Sunday, June 3, 2018

Brotopia: Breaking up the Boy's Club of Silicon Valley

Author: Emily Chang 



Emily Chang has a lot of experience interviewing the titans of the Tech Industry. As the Executive Producer of Bloomberg Technology, Ms. Chang had unfettered access to many of the movers and shakers in Silicon Valley. She packages up all of her rich experiences with this colorful cast of characters into a digestible format that is relatively easy to consume. The topics however are serious ones and are definitely of interest to anyone who works in Silicon Valley. 

The recent decline of women in Computer Science has a lot of people scrambling to find out why. Every Tech company that I have come across is eager to improve its gender diversity and have many programs to turn this around. However, to date, the improvements are marginal at best. Emily dives into this from the very beginning. She goes back in time and questions the initial premise that Computer Science is for antisocial, nerds. This self-fulfilling stereotype attracted a subset of boys and men that ultimately were a turn-off for most women. Emily challenges this notion and it definitely got me thinking about the veracity of the stereotype. 

In later chapters she examines some of the excesses in Silicon Valley and misbehaviors of powerful men. This book was written before the #metoo movement, but its not hard to imagine some of the recent exposes fitting right in this book. If you have read the excerpt in the Vanity fair then you already know all about the sex parties in Silicon Valley. Entrepreneurial women were damned if they participated or didn’t. It is clear, that Emily had an up close view into many of these sordid and sad stories of abuse by men in power in high flying tech companies. Hopefully, with the current #metoo movement, most of these are a thing of the past.

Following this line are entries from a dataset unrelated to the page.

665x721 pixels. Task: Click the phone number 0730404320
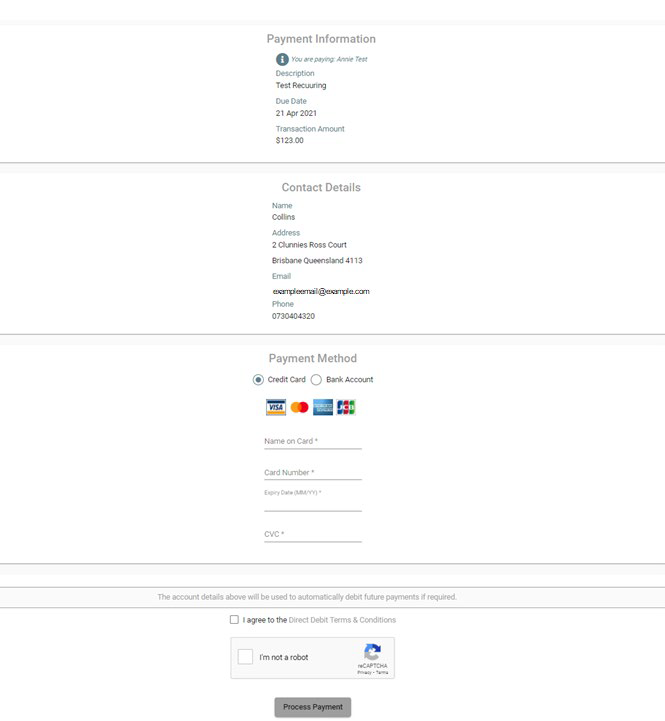click(293, 316)
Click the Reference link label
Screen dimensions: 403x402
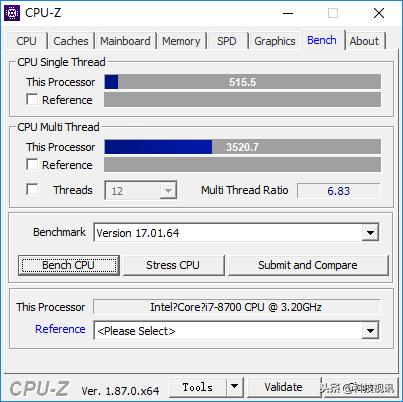[60, 329]
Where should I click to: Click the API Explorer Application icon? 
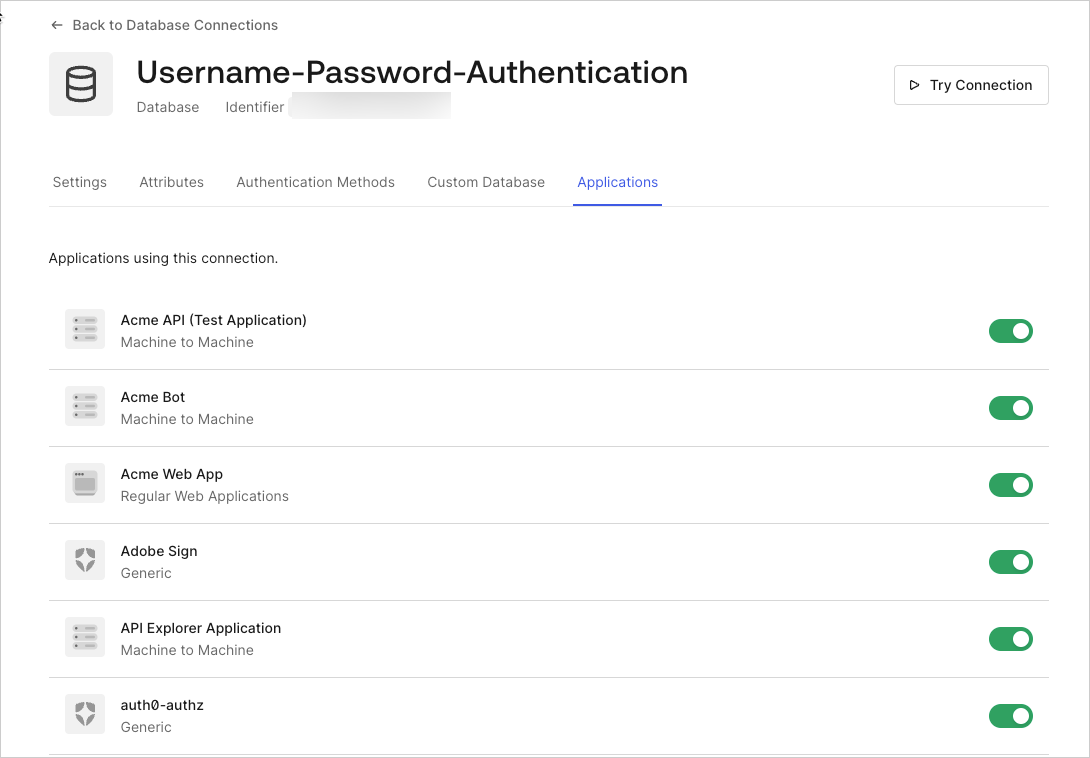[x=85, y=636]
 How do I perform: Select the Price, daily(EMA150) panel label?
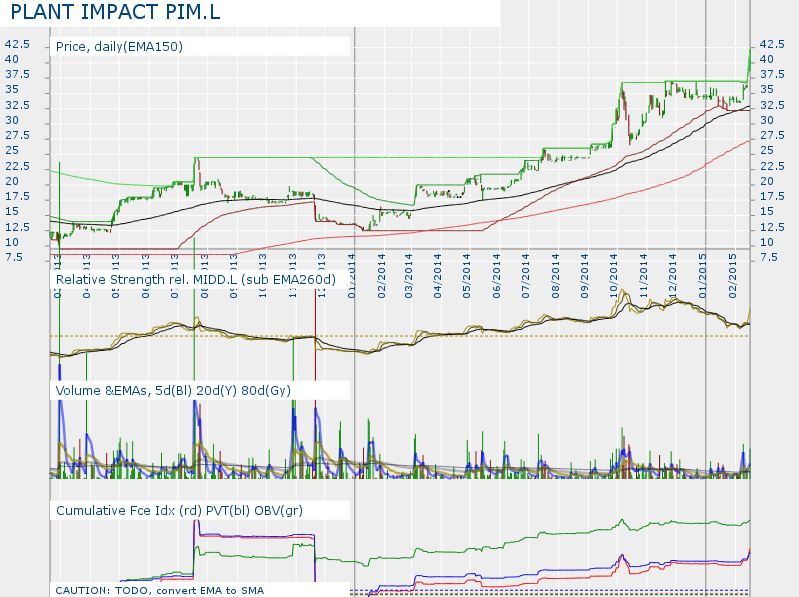point(119,47)
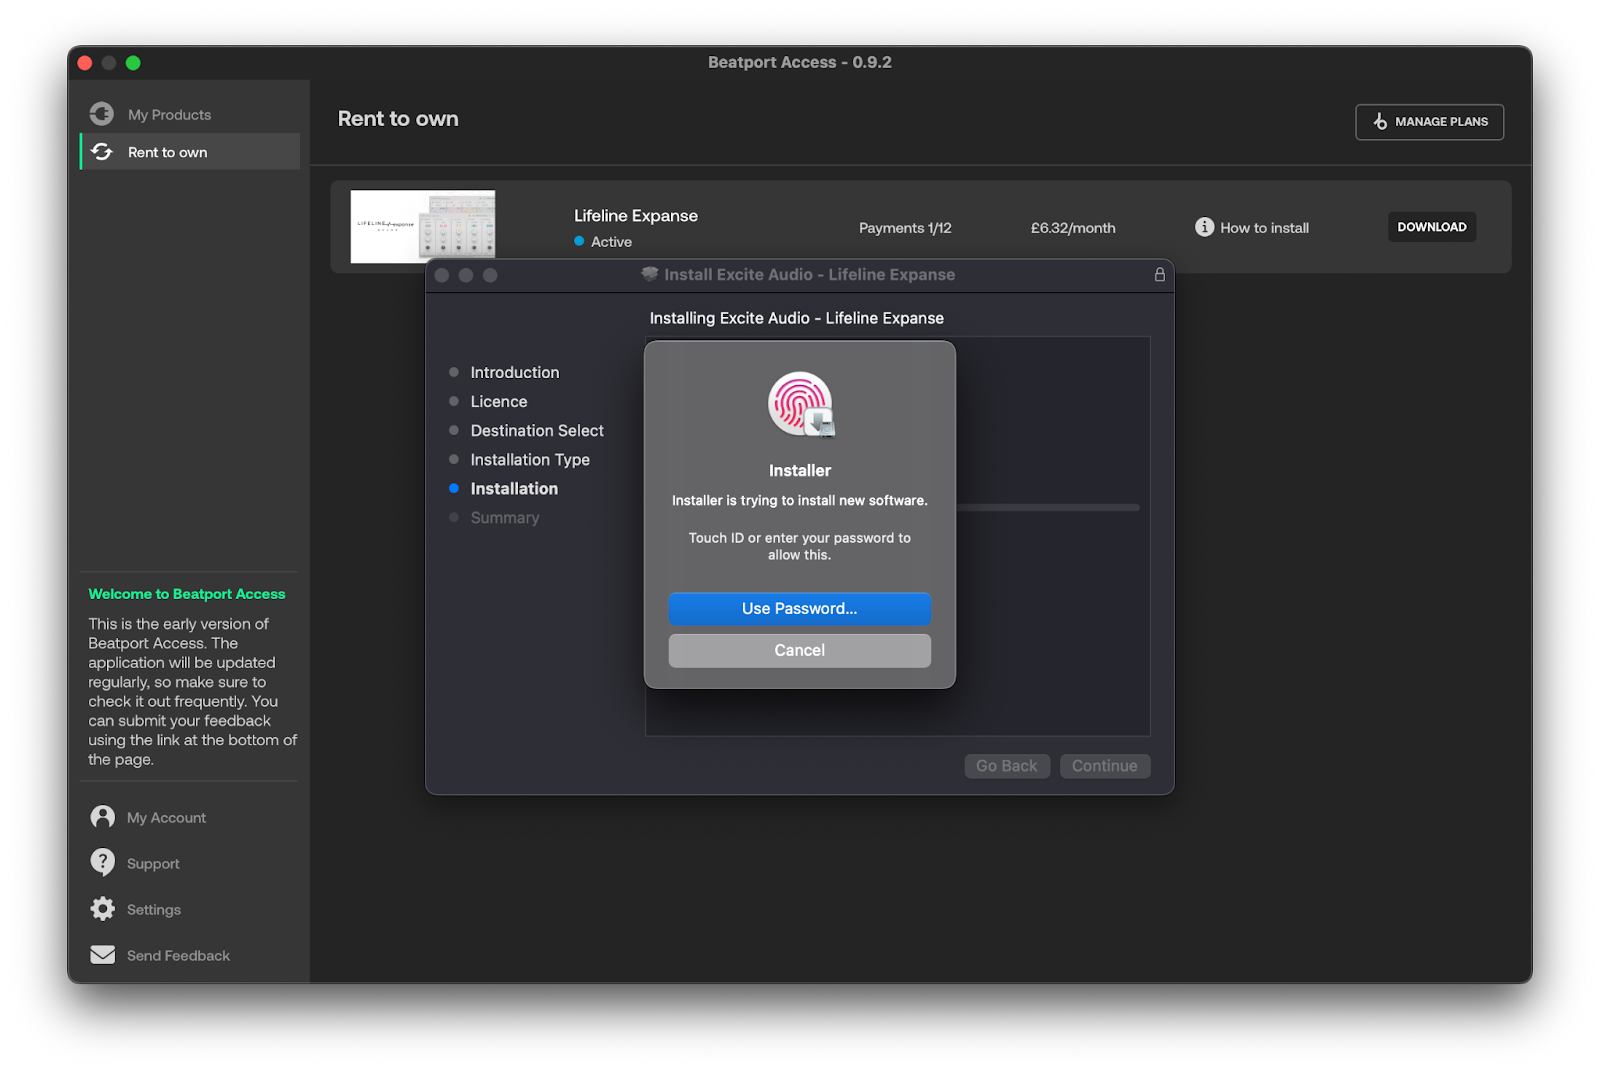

Ms. Chang highlights how history is written to glorify the male entrepreneurs and tends to downplay the contribution of women. She gives the example of Susan Wojcicki and how she had an oversized influence in the early days of Google and is responsible for the monetization of their Search platform. However not many people talk about this or even know about it. 

This book is a must read for anyone who wants to do something to improve the gender diversity in the Tech Industry.